Look through the data that follows and say how many of its lines contain "pixels", giving the number only.

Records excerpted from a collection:
▬▬▬▬▬▬

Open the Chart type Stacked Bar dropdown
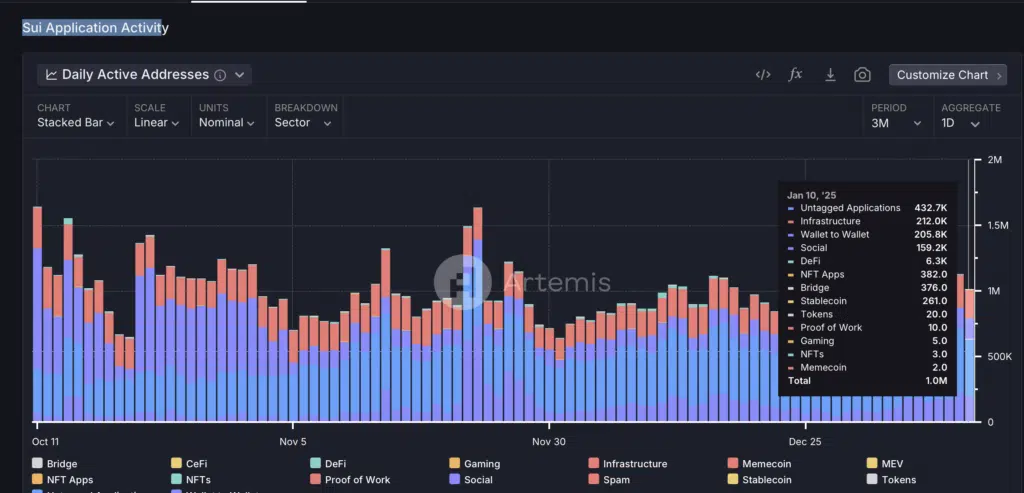Screen dimensions: 1024x493 coord(75,123)
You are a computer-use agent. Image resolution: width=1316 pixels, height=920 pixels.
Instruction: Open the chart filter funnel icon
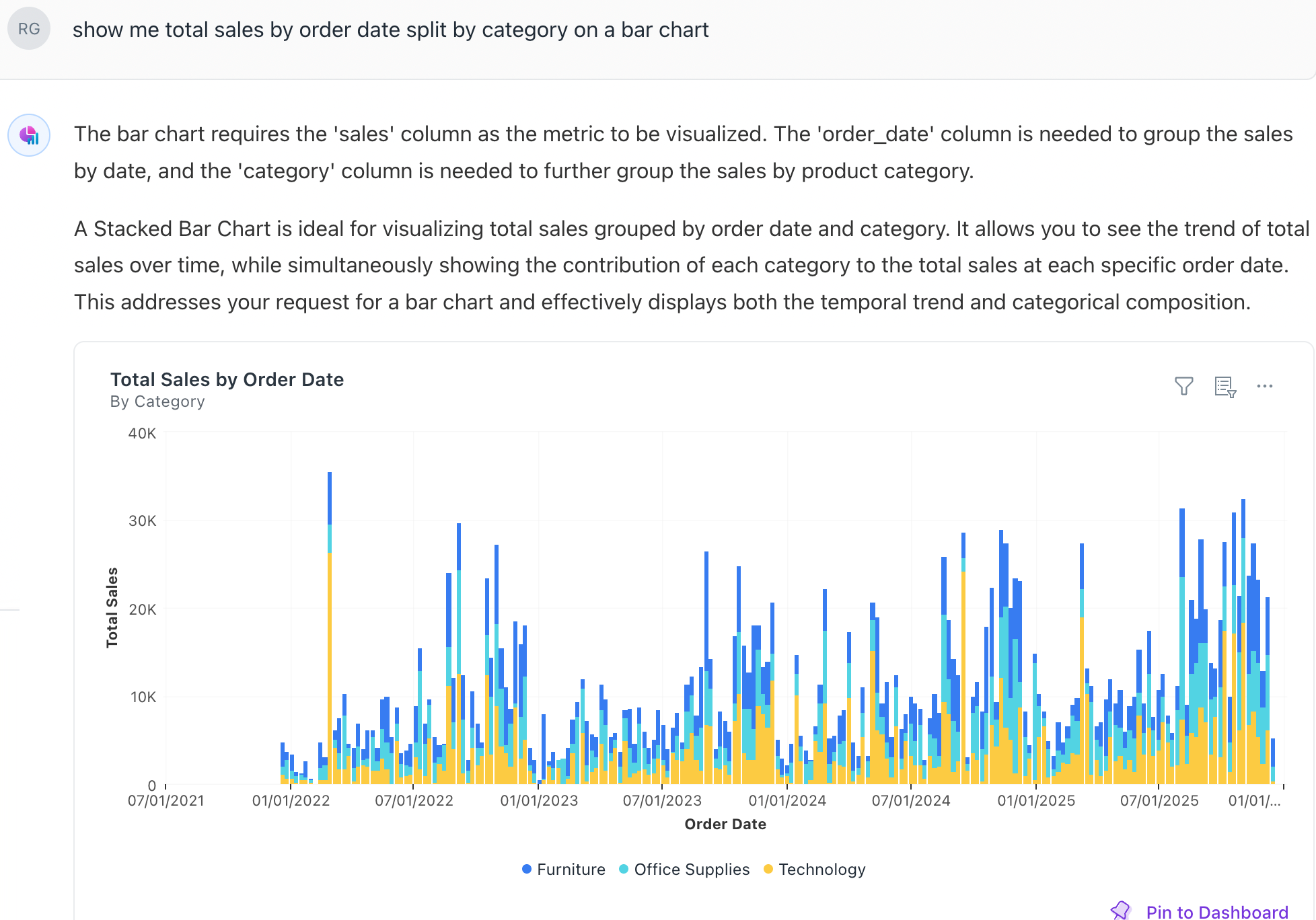(x=1183, y=386)
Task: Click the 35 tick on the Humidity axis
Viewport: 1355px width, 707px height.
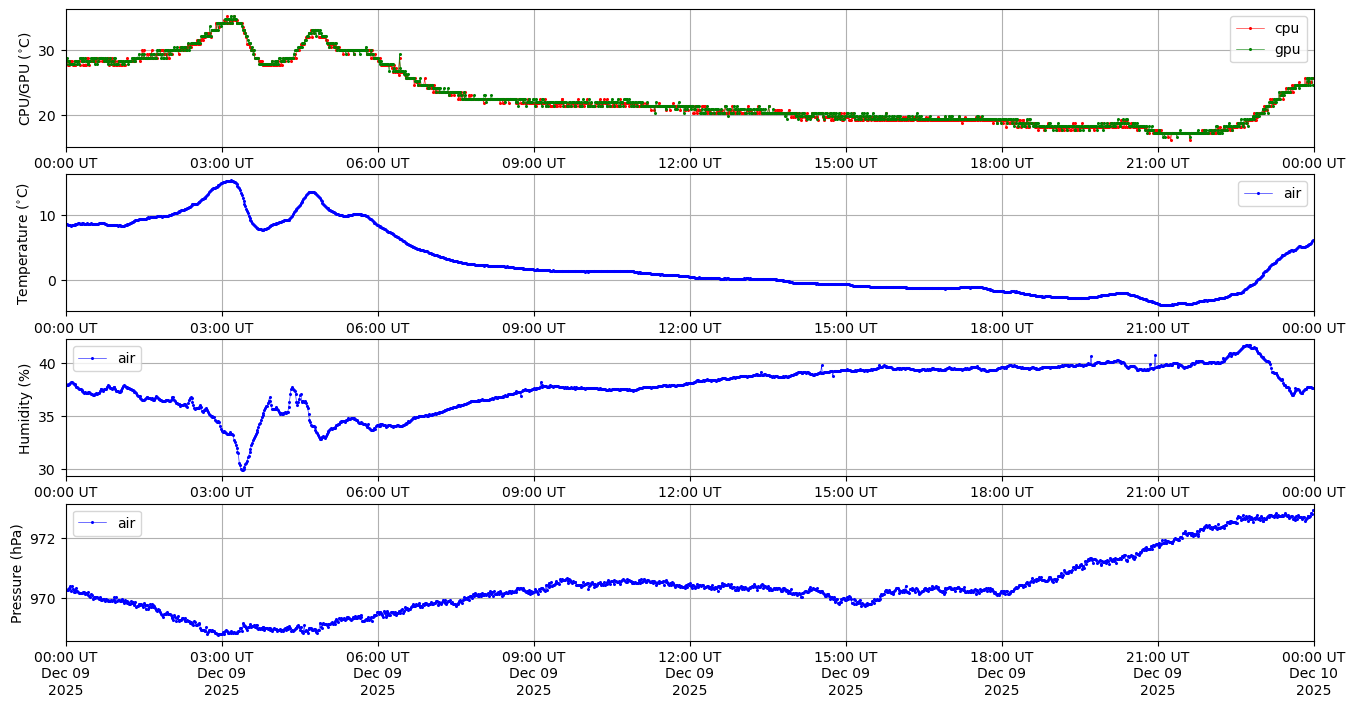Action: (49, 417)
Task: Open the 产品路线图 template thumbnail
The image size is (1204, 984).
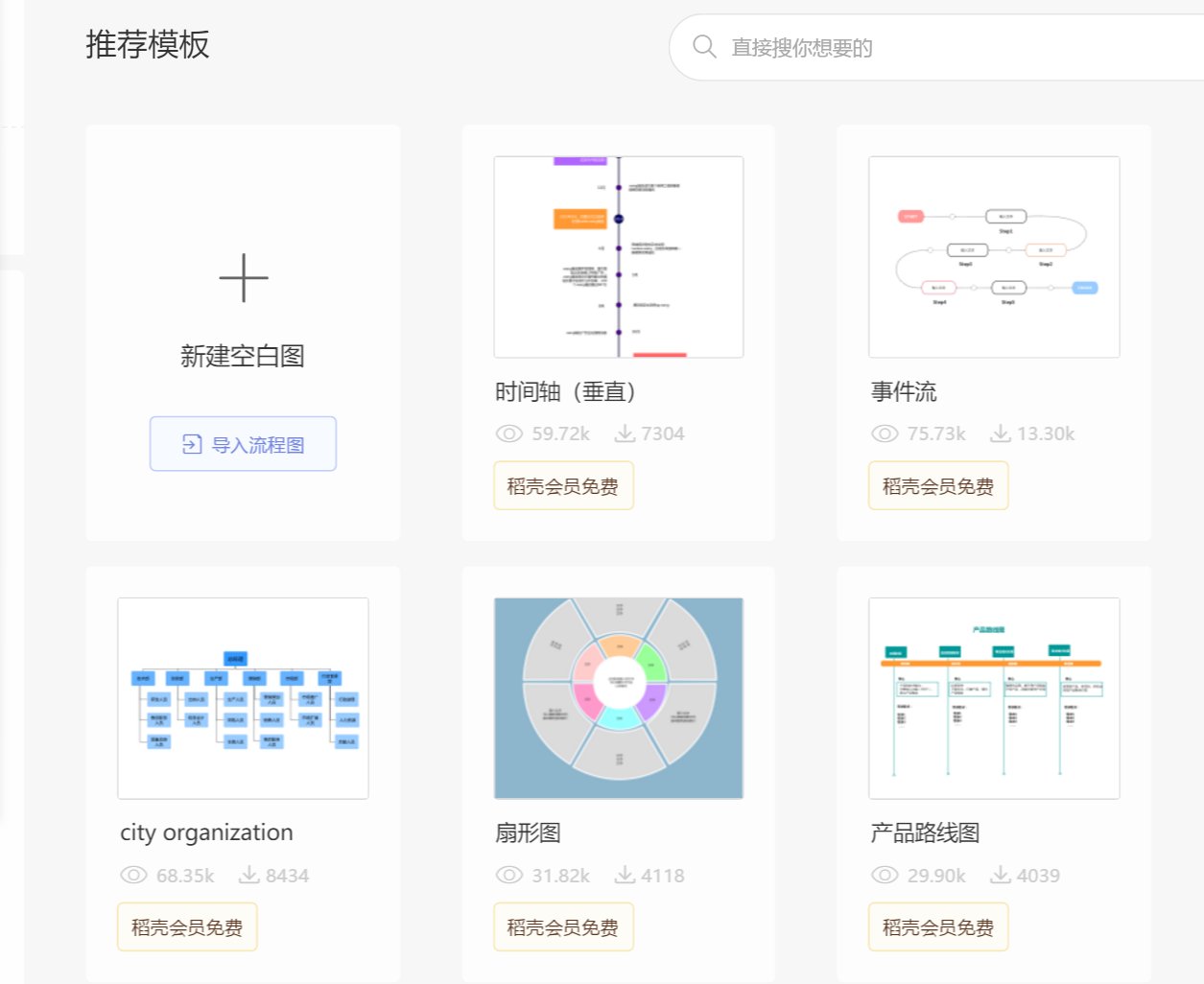Action: [x=994, y=697]
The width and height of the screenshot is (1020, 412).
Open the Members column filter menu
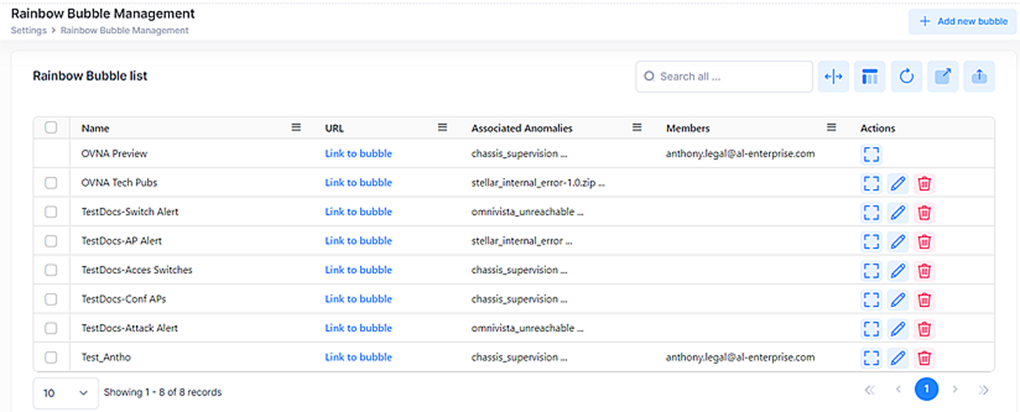tap(831, 128)
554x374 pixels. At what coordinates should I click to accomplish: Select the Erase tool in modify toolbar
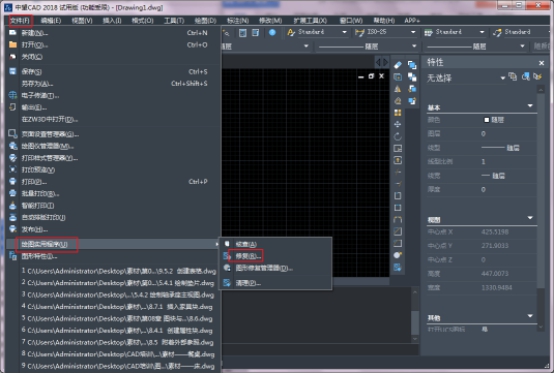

▬▬▬▬▬▬

- **SOLVED PROBLEM**
2